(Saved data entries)
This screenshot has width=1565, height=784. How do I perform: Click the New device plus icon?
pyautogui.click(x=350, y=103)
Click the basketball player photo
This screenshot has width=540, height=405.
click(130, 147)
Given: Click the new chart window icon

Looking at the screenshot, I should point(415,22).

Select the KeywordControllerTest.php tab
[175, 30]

--

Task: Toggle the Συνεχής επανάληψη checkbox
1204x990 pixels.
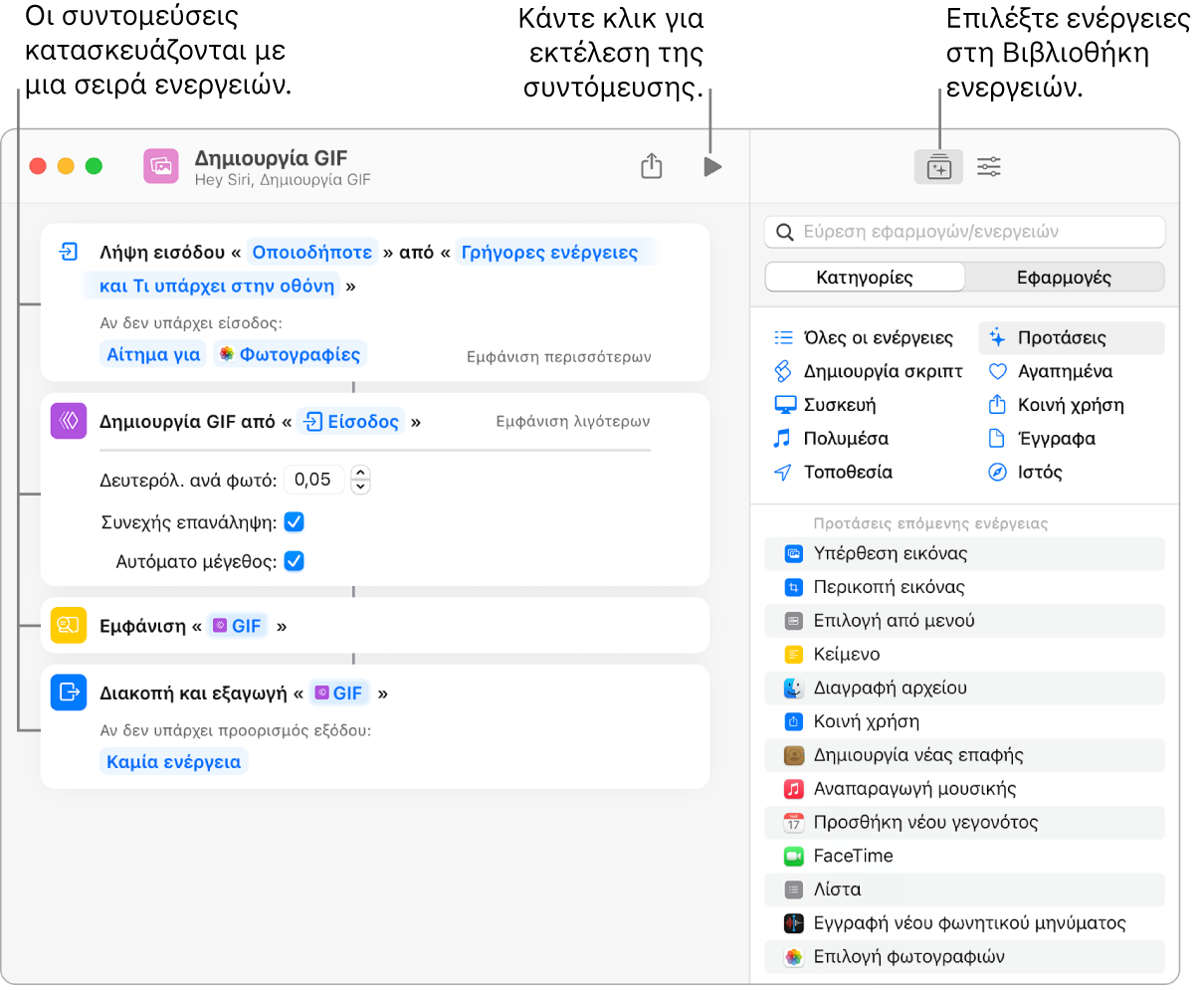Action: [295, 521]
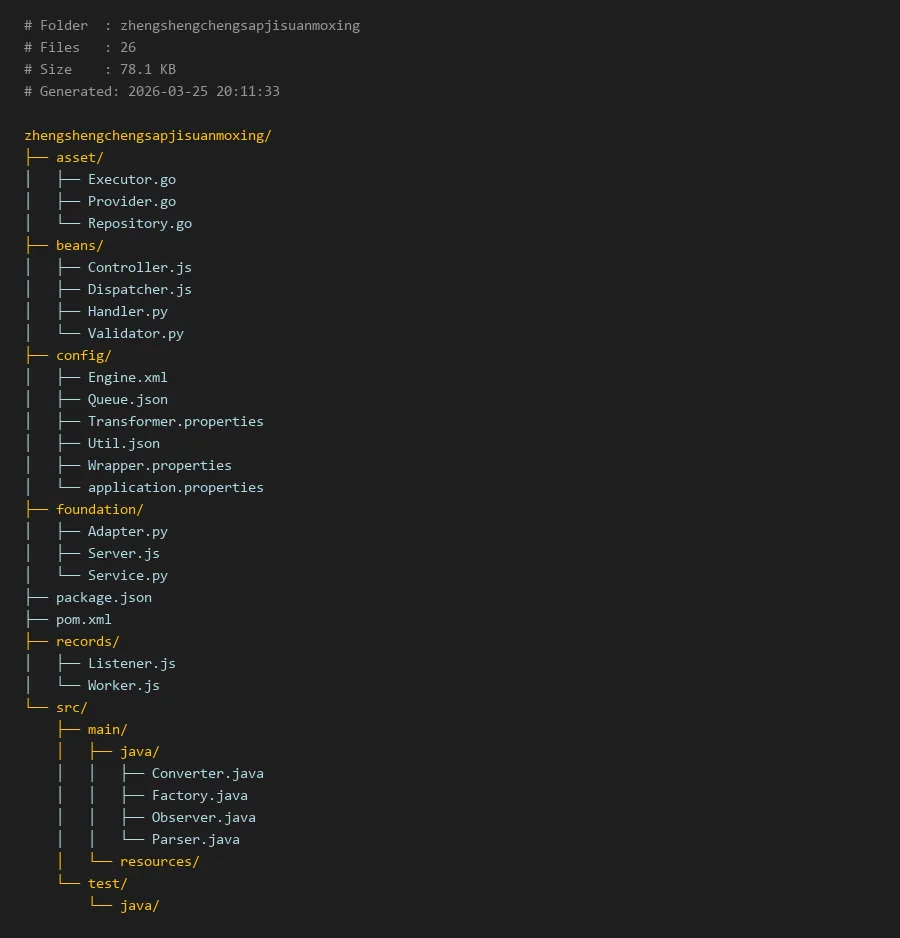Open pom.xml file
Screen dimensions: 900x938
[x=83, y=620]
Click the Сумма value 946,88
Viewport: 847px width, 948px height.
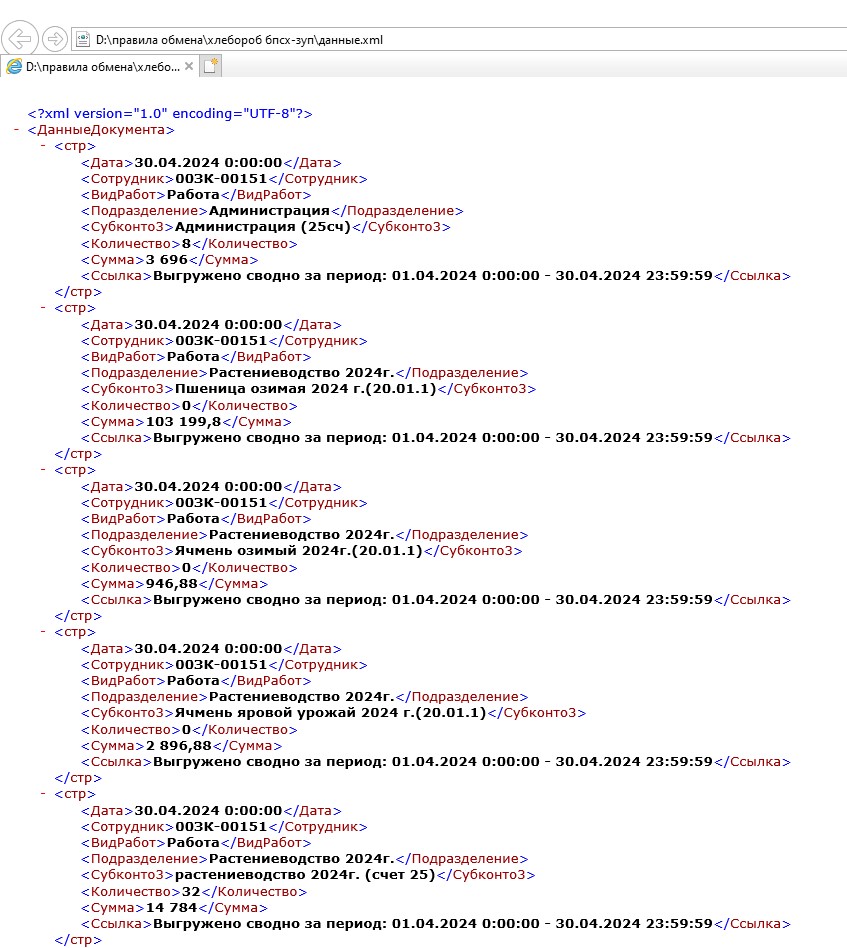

---

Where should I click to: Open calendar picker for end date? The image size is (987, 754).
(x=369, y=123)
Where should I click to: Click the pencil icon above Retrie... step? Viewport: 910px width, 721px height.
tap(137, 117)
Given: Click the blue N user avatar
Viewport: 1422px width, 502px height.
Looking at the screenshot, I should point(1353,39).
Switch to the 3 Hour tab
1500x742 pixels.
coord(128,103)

**To do**:
In the data above, start at the line that has "Click the Сумма value 946,88", stop after the line that has "Viewport: 847px width, 948px height.", and print every line in between exactly as it stands.

**Task solution**:
Click the Сумма value 946,88
Viewport: 847px width, 948px height.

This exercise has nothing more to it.